A Working Rat

by The34thRule



Category: Fallen London | Echo Bazaar
Genre: Gen, discord prompt
Language: English
Status: Completed
Published: 2020-01-01
Updated: 2020-01-01
Packaged: 2021-02-26 01:42:35
Rating: General Audiences
Warnings: No Archive Warnings Apply
Chapters: 1
Words: 1,489
Publisher: archiveofourown.org
Story URL: https://archiveofourown.org/works/21961546
Author URL: https://archiveofourown.org/users/The34thRule/pseuds/The34thRule
Summary: Why wait for one of the Big-Ones to hire a few on, when there’s a whole world up above to take advantage of?
Comments: 2
Kudos: 6





	A Working Rat

**Author's Note:**

> A rather clumsy affair, but I wanted to get this idea down. I just want more actual interaction with the Rats in Fallen London!

_A working rat is a useful rat._

Its what her old mum used to say anyway. Tool belts wrapped over her body, screwdriver clutched in her paws, the old matron hardly ever spent a day away from the machines and gears and steam... Even on the day she was born the working rat was deep in the bowels of a clanking, hissing contraption, dodging springs and avoiding pistons.
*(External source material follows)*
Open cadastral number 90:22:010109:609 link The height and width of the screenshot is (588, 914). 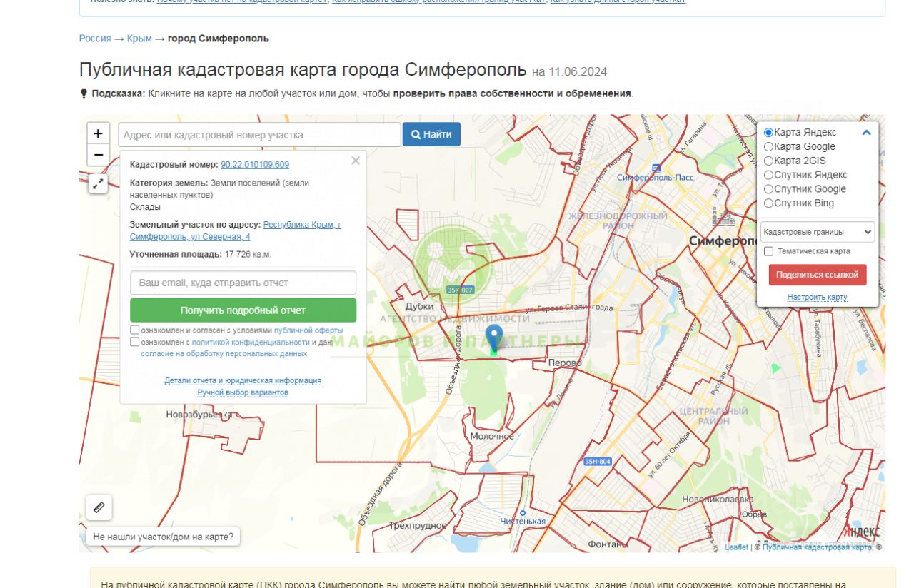point(255,164)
Its no wonder that she would end up the same way. No one could possibly know a mechanical edifice better than a Working Rat, making their skills in high demand by few, but frequent, customers.

Still, by no means was it a safe, meritorious job. The brutes from Watchmaker’s hill were always on the prowl to add another to the tally hanging on their belts, their little bodies jostling together at their hips. Those who employed her and her ilk were just as likely to dump them into a stew as they were an engine, talking be damned.

And the cats... least said the better. Wretched beasts the lot of them.

A working Rat had one major bonus however. They were safely ignored by the rather more _exotic_ threats in the Neath. No souls for Devils. No interest for Rubberies. And who knows what the Clays think about anything? As for the rulers of this little slice of dank, dark, despairing cavern, the Masters, not a word, nor any indication that they were aware of them at all.

This particular benefit also expanded to the Surface lands, which led to her current position. Lazily swaying to and fro within an old bucket on a rope, watching the Great Canal as imports and exports swap hands, occasionally with both parties knowledge. From time to time, a more interesting delivery might make her ears swivel, a shaved chunk of pencil lead scraping a note on the back of an old receipt.   
  


Times, though the denizens of the Neath may try to deny it, were changing. And with it were changing the fate of the rats that scurried through its veins, keeping the pumping hearts of industry beating. Contracts for Legitimate Working Rats we’re becoming scarcer and scarcer, with the noose of rat catchers growing that little bit tighter every day. Her ol’ mum, Candles guide her, would have been horrified at how her precious and hard won respect would have been so easily torn apart, leaving them all, bandits, beasts and Workers, at the mercy of the Big Ones once more.

And as she toiled in a scrap heap of an engine, at the mercy of a Big One who simply poured more rats in than cough up the echoes for proper repairs, watching the sticky piston that was sticky no-more pound the body of a not-mere-moments-ago living, breathing, chatty and energetic young rat that was about to be informed of impending fatherhood, she thought, “Is this it? Is this a Working Rat’s lot in life?”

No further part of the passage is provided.